Records contained in a dataset:
|---|

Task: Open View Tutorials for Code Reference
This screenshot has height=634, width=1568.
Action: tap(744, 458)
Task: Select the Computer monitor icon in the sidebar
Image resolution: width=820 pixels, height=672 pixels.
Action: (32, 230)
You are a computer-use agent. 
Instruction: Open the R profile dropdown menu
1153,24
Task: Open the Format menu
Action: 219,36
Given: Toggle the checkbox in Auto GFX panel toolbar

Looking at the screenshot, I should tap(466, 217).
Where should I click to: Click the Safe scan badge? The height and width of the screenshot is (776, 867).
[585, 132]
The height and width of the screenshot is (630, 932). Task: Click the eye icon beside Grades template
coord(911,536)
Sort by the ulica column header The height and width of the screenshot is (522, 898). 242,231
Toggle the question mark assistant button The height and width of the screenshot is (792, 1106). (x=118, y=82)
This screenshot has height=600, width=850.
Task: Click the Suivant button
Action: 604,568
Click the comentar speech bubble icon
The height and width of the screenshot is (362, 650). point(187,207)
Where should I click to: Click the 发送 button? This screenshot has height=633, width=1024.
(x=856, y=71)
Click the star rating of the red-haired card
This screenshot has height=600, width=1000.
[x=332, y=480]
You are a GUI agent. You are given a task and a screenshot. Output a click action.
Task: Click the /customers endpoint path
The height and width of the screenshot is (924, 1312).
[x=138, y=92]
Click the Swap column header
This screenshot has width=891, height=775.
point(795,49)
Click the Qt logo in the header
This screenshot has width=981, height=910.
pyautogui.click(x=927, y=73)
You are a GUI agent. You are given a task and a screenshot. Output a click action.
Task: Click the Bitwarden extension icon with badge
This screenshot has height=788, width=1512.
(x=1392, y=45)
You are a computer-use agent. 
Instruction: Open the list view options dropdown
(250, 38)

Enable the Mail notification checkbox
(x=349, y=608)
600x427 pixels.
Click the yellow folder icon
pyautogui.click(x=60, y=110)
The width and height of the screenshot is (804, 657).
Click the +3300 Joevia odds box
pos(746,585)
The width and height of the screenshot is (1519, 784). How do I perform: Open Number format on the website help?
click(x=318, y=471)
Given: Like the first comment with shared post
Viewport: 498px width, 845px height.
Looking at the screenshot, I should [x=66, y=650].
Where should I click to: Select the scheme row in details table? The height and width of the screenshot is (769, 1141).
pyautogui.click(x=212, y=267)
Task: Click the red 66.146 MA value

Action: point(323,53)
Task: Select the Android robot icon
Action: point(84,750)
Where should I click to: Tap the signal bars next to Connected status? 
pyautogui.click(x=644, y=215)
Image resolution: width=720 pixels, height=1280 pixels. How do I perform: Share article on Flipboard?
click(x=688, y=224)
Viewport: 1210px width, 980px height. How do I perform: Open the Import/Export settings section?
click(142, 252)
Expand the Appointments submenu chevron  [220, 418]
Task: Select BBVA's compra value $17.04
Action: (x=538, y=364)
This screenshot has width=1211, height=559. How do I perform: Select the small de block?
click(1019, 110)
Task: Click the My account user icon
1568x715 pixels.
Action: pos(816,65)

|---|

Problem to solve —
Write the records out again. Keep every line exactly as it is.

Answer to this task —
Task: Open View Tutorials for Code Reference
This screenshot has height=634, width=1568.
Action: tap(744, 458)
Task: Select the Computer monitor icon in the sidebar
Image resolution: width=820 pixels, height=672 pixels.
Action: (32, 230)
You are a computer-use agent. 
Instruction: Open the R profile dropdown menu
1153,24
Task: Open the Format menu
Action: 219,36
Given: Toggle the checkbox in Auto GFX panel toolbar

Looking at the screenshot, I should tap(466, 217).
Where should I click to: Click the Safe scan badge? The height and width of the screenshot is (776, 867).
[585, 132]
The height and width of the screenshot is (630, 932). Task: Click the eye icon beside Grades template
coord(911,536)
Sort by the ulica column header The height and width of the screenshot is (522, 898). 242,231
Toggle the question mark assistant button The height and width of the screenshot is (792, 1106). (x=118, y=82)
This screenshot has height=600, width=850.
Task: Click the Suivant button
Action: 604,568
Click the comentar speech bubble icon
The height and width of the screenshot is (362, 650). point(187,207)
Where should I click to: Click the 发送 button? This screenshot has height=633, width=1024.
(x=856, y=71)
Click the star rating of the red-haired card
This screenshot has height=600, width=1000.
[x=332, y=480]
You are a GUI agent. You are given a task and a screenshot. Output a click action.
Task: Click the /customers endpoint path
The height and width of the screenshot is (924, 1312).
[x=138, y=92]
Click the Swap column header
This screenshot has width=891, height=775.
point(795,49)
Click the Qt logo in the header
This screenshot has width=981, height=910.
pyautogui.click(x=927, y=73)
You are a GUI agent. You are given a task and a screenshot. Output a click action.
Task: Click the Bitwarden extension icon with badge
This screenshot has height=788, width=1512.
(x=1392, y=45)
You are a computer-use agent. 
Instruction: Open the list view options dropdown
(250, 38)

Enable the Mail notification checkbox
(x=349, y=608)
600x427 pixels.
Click the yellow folder icon
pyautogui.click(x=60, y=110)
The width and height of the screenshot is (804, 657).
Click the +3300 Joevia odds box
pos(746,585)
The width and height of the screenshot is (1519, 784). How do I perform: Open Number format on the website help?
click(x=318, y=471)
Given: Like the first comment with shared post
Viewport: 498px width, 845px height.
Looking at the screenshot, I should [x=66, y=650].
Where should I click to: Select the scheme row in details table? The height and width of the screenshot is (769, 1141).
pyautogui.click(x=212, y=267)
Task: Click the red 66.146 MA value

Action: point(323,53)
Task: Select the Android robot icon
Action: point(84,750)
Where should I click to: Tap the signal bars next to Connected status? 
pyautogui.click(x=644, y=215)
Image resolution: width=720 pixels, height=1280 pixels. How do I perform: Share article on Flipboard?
click(x=688, y=224)
Viewport: 1210px width, 980px height. How do I perform: Open the Import/Export settings section?
click(142, 252)
Expand the Appointments submenu chevron  [220, 418]
Task: Select BBVA's compra value $17.04
Action: (x=538, y=364)
This screenshot has width=1211, height=559. How do I perform: Select the small de block?
click(1019, 110)
Task: Click the My account user icon
1568x715 pixels.
Action: pos(816,65)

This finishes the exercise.